И по домам чиновничьим, что объехали однажды с Румянцевым, покатили они в другой раз. Только сейчас одним разглядыванием оных Пётр Андреевич не удовлетворился. У тех, что повыше да побогаче, карету останавливал и посылал Румянцева вперёд, сказать хозяевам, что пожаловал российский вельможа знатный, дипломат Толстой. Хозяева высыпали к коляске. Пётр Андреевич сиял лицом, как ясное солнышко. И людей-то тех видел впервые, но и глазами, и жестами, и словами выказывал, что роднее и ближе нет у него никого на свете.

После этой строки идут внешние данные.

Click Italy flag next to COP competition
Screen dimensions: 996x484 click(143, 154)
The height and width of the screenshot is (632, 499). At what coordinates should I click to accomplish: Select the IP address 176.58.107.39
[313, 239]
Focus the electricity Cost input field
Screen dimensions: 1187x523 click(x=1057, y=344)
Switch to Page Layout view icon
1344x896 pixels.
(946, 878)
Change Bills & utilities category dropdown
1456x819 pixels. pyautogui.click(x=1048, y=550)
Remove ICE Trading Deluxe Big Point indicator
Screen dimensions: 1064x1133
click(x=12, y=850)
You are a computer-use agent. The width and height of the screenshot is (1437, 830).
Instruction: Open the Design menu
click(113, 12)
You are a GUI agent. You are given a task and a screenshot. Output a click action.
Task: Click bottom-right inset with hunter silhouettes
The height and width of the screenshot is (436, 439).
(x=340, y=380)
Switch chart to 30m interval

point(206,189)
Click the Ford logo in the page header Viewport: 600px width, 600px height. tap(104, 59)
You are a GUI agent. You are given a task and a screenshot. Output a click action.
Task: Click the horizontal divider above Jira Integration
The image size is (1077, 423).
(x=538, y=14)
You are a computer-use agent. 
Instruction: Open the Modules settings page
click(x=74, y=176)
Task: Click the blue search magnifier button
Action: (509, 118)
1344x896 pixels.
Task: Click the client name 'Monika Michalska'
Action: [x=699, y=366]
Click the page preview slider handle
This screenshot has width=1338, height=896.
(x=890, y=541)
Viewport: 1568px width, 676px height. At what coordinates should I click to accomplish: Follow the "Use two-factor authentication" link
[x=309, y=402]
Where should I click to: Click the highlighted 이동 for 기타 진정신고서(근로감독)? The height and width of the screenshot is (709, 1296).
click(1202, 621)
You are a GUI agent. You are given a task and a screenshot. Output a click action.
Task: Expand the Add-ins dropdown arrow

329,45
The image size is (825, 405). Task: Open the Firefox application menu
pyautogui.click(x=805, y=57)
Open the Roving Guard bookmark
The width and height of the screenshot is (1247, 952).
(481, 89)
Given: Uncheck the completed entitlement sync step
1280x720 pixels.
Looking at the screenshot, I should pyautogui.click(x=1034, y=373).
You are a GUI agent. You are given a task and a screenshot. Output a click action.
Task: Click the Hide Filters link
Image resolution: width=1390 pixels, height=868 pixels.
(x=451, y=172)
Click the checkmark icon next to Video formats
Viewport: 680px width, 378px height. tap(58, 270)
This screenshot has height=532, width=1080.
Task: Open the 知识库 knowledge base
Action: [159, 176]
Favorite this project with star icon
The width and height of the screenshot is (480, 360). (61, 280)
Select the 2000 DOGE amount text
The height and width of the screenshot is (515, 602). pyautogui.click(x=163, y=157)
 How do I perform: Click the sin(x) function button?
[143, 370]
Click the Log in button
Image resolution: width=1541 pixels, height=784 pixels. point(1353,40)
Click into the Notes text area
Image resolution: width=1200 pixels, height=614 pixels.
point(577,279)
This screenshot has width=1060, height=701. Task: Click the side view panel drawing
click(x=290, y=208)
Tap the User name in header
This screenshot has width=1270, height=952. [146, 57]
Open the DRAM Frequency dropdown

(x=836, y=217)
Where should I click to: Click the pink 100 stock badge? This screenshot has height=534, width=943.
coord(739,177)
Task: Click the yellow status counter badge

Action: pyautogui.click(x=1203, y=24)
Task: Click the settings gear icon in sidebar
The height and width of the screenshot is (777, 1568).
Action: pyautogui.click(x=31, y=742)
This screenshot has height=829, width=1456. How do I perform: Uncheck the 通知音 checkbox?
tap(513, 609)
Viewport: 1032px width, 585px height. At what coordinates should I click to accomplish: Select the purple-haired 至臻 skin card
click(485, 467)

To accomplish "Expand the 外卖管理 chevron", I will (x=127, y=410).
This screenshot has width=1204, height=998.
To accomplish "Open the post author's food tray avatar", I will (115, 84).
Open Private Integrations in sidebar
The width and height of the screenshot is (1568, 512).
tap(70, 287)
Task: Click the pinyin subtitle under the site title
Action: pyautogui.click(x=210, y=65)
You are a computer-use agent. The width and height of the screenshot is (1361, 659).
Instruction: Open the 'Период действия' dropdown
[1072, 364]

Дамам обязательно целовал ручки. Но надо было видеть, как целовал. Иной ткнётся в руку не то подбородком, не то носом, как клюнет, да ещё и руку-то пальчищами своими придавит или прищемит, того хуже. А потом и вовсе руку оттолкнёт, будто обжёгся или горького хватил. Не таков был Пётр Андреевич. Ручку дамскую брал нежно, как нечто невесомое и, уж безусловно, драгоценное. В глаза смотрел выразительно, с обаянием, словно подобных глаз он и не видел никогда и только в то мгновение открылось перед ним некое таинство, волшебство, очарование. Склонялся к руке Пётр Андреевич прочувствованно, как к святыне. Губы прикладывал не то чтобы жадно, но всё же энергически и, приложившись так, выдерживал именно то время, которое было бы и прилично и вместе с тем свидетельствовало, что отрываться от того блаженства ему явно не хочется.
Дамы цвели.
Хозяину после приличествующих поклонов Толстой пожимал руку. И то он делал тоже по-особенному. Руку брал властно и сильно, но вместе с тем в пожатии сразу же чувствовалось почтение, выказываемое мужу государственному, незаурядному уму, человеку, преуспевающему в жизни благодаря выдающимся способностям. Притом Пётр Андреевич глядел на хозяина дружелюбно, откровенно, с уверенностью, что здесь-то уж он обязательно будет понят, так как посчастливилось ему видеть перед собой лицо, исключительное во всех отношениях. Хозяин невольно ощущал прилив сил, распрямлял плечи, вскидывал горделиво голову, выкатывал грудь. Хотя многим из чиновников выкатывать её и не следовало бы, так как всякому человеку помнить должно: выкатывают только то, что выкатывается, и всегда лучше оставить в тайне то, что, ставши явным, не в пользу хозяина глаголить станет.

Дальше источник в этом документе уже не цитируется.